What you have to do: Once you find the line containing "This screenshot has height=550, width=656.", please retype it and every line after it to the end of the entries, exactly and with nothing added.

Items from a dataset

------------

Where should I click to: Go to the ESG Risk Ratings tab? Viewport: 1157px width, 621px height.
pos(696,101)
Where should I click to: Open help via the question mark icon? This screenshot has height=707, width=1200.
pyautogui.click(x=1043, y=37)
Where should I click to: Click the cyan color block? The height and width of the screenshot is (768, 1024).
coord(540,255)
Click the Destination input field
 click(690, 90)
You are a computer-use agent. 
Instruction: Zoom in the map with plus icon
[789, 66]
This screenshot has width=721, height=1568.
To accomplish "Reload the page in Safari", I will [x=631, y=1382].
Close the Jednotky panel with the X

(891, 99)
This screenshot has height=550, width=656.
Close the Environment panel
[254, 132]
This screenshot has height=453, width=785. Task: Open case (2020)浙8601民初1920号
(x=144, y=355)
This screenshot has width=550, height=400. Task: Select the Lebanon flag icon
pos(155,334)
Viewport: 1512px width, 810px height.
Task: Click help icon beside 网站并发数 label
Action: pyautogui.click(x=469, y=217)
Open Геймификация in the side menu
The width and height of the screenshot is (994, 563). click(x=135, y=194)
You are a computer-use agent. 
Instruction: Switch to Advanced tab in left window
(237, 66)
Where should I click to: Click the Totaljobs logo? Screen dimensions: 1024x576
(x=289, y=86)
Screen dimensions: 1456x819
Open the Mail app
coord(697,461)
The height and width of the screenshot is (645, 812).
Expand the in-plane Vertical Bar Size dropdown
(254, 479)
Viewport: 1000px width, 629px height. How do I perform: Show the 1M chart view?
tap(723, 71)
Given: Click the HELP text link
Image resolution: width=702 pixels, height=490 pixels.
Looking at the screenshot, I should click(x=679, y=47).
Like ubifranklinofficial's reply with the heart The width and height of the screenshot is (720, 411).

------------

Task response:
This screenshot has height=550, width=656.
Close the Environment panel
[254, 132]
This screenshot has height=453, width=785. Task: Open case (2020)浙8601民初1920号
(x=144, y=355)
This screenshot has width=550, height=400. Task: Select the Lebanon flag icon
pos(155,334)
Viewport: 1512px width, 810px height.
Task: Click help icon beside 网站并发数 label
Action: pyautogui.click(x=469, y=217)
Open Геймификация in the side menu
The width and height of the screenshot is (994, 563). click(x=135, y=194)
You are a computer-use agent. 
Instruction: Switch to Advanced tab in left window
(237, 66)
Where should I click to: Click the Totaljobs logo? Screen dimensions: 1024x576
(x=289, y=86)
Screen dimensions: 1456x819
Open the Mail app
coord(697,461)
The height and width of the screenshot is (645, 812).
Expand the in-plane Vertical Bar Size dropdown
(254, 479)
Viewport: 1000px width, 629px height. How do I perform: Show the 1M chart view?
tap(723, 71)
Given: Click the HELP text link
Image resolution: width=702 pixels, height=490 pixels.
Looking at the screenshot, I should click(x=679, y=47).
Like ubifranklinofficial's reply with the heart The width and height of the screenshot is (720, 411).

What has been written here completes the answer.